Adler said the new hospital under Option 1 would cover 56,000 sq. ft. in two stories and cost $21.1 million. There would be clinic space, an addition for a 20-bed inpatient unit and a 10-bed behavioral unit for geriatric patients. She said the design would separate emergency room activity from the in-patient section, and there would be improved departmental contingencies.

Much of the existing facility would come down to accommodate this plan, but she said it could be completed in three discrete phases.

Option B featured a two-level parking garage with 70 spaces. There would be 15 in-patient beds, and again the rooms of various services, such as radiology, would be brought together for better workflow. This option included a six-bed behavioral unit that could be transitioned to in-patient if needed. Option B would have 49,700 sq. ft. of floor space and cost $21.2 million. This plan would call for removing the 1929 building.

Option C would also remove the 1929 building and would total out to 58,700 sq. ft. of floor space in two stories at a cost of $22.9 million. There would be additions on multiple sides of the existing building, and again departments would be re-positioned for improved workflow.

Adler called Option D the “micro-hospital.” The 1929 building would stay although Johnson pointed out it is the kind of old wooden building which in most remodels she has seen are taken down.

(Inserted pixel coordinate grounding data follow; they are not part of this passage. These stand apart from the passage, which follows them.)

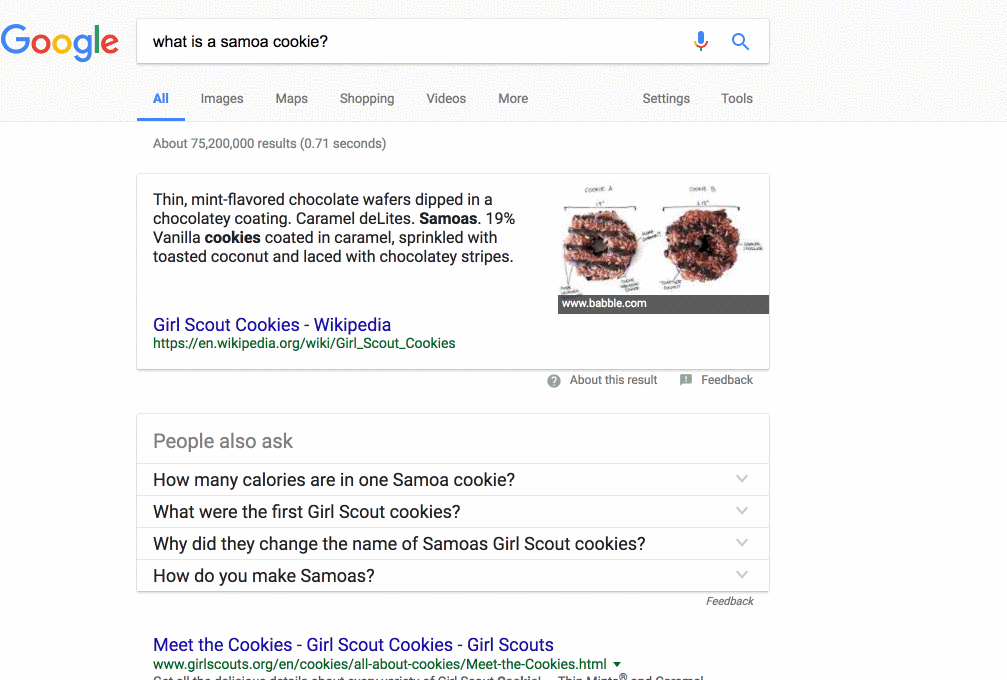Open the green arrow beside the girlscouts.org URL
This screenshot has height=680, width=1007.
coord(617,664)
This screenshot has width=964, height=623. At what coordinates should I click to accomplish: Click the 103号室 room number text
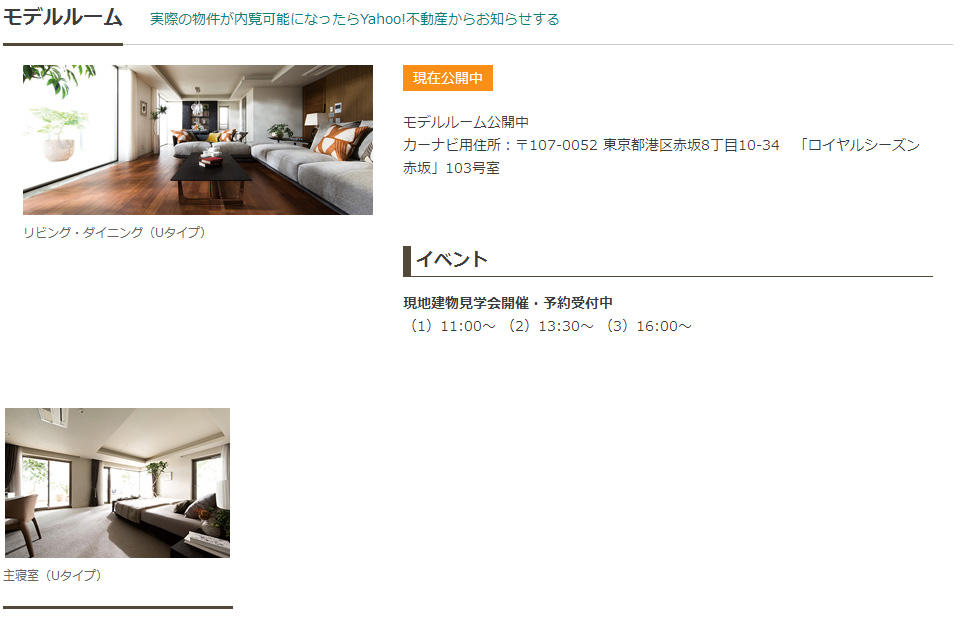coord(472,168)
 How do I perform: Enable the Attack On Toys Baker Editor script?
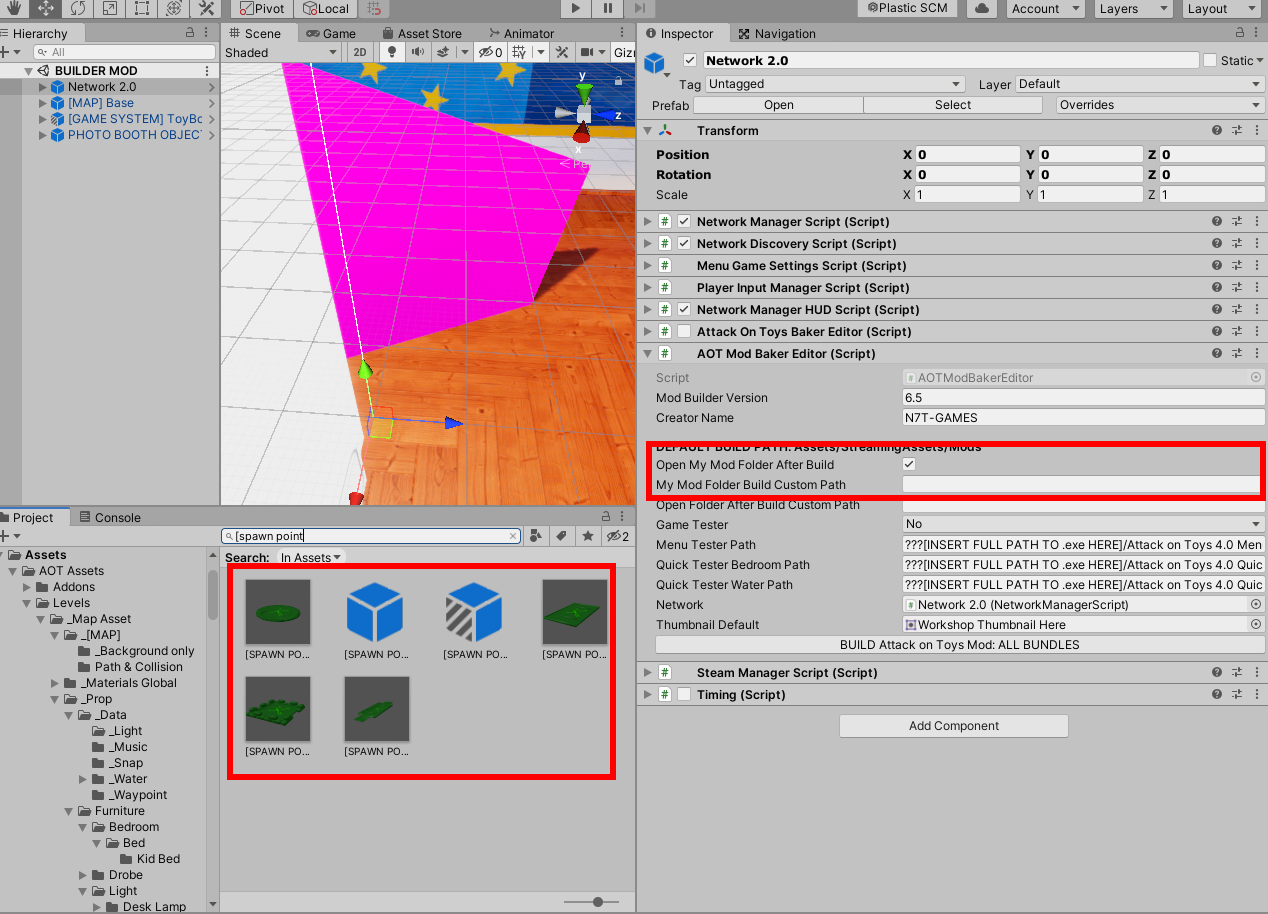point(684,332)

Adler said this option would have 10 in-patient beds, but the most important improvement would again be re-organizing for an effective flow of traffic for the various services and activities. This option would provide 41,000 sq. ft. of floor space at a cost of $13.5 million, and could be accomplished in two phases.

Adler told commissioners the next step would be for them to consider the options, determine what changes are called for, and Bates would then produce a revised cost. At some point Allegiance Health Care must get involved because its monthly amount for leasing operation of ESH would be affected.

Johnson said Options B and C were most like what Allegiance said it wanted when discussions first began.

Commissioner Suzanne Bourdelot commented Option D would not be a significant enough improvement to impress the naysayers in town, and commissioner Barbara Dicks said she wished she knew what Allegiance wanted.

Chair Michael Merry said Allegiance calls the next shot because they will decide if they can afford a surety bond based on an option they choose.

Commissioner Leva Murphy pointed out, “But it will be our hospital. They are tenants.”

Merry agreed but insisted the commission needed Allegiance to be on board and active in the process. Commissioners eventually decided Johnson and Adler would present the options to Allegiance so its management would be familiar with them before they meet with the commission.

Next regular meeting will be Monday, August 20, at 12:30 p.m., at ECHO Clinic.